- PROBLEM -
Rescale the rows that start at the line containing "The height and width of the screenshot is (232, 320)." and run through the last row, writing every line out again with its request. Multiply only the coordinates in the answers by 1.6 and round them to whole numbers, with halves rounding up.

╭─ INPUT FOR THIS TASK

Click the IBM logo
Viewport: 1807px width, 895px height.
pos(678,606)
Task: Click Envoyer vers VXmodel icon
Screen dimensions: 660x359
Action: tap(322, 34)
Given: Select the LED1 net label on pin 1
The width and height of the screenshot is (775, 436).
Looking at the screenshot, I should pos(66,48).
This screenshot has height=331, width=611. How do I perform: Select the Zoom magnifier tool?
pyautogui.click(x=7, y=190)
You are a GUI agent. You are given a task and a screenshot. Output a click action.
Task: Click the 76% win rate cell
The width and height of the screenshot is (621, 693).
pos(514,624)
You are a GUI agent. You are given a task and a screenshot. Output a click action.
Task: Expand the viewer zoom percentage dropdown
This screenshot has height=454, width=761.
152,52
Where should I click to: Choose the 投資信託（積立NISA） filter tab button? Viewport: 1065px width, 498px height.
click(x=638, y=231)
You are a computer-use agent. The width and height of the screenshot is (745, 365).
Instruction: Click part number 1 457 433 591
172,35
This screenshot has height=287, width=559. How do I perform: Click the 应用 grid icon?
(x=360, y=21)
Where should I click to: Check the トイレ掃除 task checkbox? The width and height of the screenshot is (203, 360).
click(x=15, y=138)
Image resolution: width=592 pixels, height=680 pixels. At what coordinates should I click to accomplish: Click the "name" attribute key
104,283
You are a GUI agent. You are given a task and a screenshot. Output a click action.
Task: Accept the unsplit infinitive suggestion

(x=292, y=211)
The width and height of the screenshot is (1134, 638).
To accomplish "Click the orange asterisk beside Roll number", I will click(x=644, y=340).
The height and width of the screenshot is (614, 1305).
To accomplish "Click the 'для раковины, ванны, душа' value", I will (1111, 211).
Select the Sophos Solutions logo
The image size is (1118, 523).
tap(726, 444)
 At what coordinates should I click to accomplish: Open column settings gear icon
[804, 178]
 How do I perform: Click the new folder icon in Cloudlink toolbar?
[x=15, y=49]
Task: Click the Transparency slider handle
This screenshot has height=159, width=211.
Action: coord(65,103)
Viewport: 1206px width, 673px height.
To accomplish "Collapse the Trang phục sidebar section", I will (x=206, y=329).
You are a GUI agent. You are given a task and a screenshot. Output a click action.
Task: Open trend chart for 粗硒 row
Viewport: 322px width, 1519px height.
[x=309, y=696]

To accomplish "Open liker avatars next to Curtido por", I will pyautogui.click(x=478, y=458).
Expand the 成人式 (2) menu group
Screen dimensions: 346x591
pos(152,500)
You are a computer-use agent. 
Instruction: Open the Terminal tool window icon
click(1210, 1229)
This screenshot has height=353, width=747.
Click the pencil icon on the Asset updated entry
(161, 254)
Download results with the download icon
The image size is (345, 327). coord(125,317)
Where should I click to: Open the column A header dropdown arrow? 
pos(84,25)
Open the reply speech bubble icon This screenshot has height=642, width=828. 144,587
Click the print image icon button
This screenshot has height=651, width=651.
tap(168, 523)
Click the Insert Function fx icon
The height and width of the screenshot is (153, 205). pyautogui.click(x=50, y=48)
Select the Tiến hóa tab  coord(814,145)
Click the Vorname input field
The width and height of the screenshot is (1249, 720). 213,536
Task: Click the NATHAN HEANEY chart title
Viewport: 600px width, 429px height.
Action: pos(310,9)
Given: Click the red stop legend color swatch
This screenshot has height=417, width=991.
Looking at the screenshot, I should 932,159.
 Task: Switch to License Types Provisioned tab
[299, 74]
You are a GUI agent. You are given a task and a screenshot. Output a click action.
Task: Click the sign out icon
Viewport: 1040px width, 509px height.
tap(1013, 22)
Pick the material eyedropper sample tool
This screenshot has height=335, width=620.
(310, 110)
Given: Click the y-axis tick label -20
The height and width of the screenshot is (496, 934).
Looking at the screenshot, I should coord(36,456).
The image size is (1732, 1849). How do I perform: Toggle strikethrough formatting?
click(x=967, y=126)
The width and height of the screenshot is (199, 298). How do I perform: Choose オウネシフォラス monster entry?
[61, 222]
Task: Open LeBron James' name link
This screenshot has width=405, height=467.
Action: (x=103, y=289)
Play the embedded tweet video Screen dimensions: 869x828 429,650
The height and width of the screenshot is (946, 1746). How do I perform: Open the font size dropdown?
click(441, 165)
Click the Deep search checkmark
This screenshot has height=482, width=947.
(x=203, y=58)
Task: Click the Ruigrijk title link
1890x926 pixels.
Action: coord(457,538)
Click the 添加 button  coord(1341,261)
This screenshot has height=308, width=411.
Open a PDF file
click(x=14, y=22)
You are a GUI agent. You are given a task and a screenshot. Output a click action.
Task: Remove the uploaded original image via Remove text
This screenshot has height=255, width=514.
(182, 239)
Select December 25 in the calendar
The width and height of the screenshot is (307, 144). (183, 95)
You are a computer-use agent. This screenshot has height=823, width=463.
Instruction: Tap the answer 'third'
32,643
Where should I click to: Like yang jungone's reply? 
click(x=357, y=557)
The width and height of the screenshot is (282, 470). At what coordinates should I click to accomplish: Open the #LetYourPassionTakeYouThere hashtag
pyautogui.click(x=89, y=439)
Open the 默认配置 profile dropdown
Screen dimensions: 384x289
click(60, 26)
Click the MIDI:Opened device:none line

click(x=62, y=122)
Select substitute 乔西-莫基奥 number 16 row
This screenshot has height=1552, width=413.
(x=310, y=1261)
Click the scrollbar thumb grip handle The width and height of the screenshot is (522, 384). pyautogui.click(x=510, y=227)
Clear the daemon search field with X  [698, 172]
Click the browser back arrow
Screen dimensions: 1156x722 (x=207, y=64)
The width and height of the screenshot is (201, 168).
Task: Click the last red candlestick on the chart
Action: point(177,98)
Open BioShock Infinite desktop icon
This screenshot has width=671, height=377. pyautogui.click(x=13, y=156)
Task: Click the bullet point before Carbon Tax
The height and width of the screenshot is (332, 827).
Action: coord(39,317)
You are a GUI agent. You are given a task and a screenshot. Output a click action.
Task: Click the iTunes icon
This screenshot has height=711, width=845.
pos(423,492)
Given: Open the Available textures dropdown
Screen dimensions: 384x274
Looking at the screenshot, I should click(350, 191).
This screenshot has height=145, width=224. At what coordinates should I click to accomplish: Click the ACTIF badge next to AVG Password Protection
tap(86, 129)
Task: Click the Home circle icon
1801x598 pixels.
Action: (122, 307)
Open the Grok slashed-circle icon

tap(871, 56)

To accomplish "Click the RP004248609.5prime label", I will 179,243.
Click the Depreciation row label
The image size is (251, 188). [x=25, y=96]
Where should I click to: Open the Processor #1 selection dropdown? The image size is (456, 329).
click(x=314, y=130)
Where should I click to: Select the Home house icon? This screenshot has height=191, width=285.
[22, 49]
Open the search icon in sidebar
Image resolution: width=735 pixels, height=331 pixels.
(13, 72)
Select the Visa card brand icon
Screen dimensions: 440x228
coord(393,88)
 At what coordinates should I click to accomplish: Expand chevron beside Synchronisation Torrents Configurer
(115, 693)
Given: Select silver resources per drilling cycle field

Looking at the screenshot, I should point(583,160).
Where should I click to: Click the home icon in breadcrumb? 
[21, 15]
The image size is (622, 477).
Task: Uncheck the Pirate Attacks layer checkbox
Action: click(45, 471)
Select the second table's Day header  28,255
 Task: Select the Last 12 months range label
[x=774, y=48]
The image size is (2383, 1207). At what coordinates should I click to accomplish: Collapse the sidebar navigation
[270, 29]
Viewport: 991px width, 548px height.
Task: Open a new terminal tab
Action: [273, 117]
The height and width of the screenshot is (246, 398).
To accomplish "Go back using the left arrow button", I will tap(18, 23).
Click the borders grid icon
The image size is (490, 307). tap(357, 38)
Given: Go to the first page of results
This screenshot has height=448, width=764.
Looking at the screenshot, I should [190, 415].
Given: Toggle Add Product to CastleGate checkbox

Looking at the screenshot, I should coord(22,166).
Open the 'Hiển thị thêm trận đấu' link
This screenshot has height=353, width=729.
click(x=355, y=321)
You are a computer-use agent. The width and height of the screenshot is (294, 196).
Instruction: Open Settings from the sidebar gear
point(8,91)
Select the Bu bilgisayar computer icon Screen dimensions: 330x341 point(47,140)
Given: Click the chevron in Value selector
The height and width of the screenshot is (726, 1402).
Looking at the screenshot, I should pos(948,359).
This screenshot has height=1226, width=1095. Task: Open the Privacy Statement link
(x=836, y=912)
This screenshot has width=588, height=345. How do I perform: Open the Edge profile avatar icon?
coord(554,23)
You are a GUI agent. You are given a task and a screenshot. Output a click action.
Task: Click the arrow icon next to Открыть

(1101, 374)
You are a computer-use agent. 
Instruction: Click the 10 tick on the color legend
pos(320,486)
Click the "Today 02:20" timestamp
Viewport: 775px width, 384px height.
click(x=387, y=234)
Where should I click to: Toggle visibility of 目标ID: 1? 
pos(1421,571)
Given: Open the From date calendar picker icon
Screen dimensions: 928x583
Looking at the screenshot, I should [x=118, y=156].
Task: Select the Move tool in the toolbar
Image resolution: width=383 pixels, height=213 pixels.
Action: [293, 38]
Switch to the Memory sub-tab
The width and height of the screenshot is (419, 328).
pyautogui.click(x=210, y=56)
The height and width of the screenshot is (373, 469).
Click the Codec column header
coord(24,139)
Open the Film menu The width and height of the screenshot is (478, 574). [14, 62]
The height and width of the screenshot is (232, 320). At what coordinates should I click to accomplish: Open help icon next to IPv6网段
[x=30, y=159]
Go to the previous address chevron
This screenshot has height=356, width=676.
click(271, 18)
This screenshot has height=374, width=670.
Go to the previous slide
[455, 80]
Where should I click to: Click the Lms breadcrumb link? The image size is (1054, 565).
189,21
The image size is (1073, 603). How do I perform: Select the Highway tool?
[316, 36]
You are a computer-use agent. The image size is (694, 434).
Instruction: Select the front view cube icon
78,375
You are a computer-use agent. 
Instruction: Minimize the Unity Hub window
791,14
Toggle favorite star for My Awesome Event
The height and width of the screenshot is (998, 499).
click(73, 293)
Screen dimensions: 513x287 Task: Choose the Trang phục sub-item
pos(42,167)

╰─

- RESULT OF THIS TASK -
The height and width of the screenshot is (232, 320). At what coordinates should I click to accomplish: Open help icon next to IPv6网段
[x=48, y=254]
Go to the previous address chevron
This screenshot has height=356, width=676.
click(434, 29)
This screenshot has height=374, width=670.
Go to the previous slide
[728, 128]
Where should I click to: Click the Lms breadcrumb link? The image size is (1054, 565).
302,34
The image size is (1073, 603). How do I perform: Select the Highway tool?
[506, 58]
You are a computer-use agent. The image size is (694, 434).
Instruction: Select the front view cube icon
125,600
You are a computer-use agent. 
Instruction: Minimize the Unity Hub window
1266,22
Toggle favorite star for My Awesome Event
The height and width of the screenshot is (998, 499).
click(117, 469)
Screen dimensions: 513x287 Task: Choose the Trang phục sub-item
pos(67,267)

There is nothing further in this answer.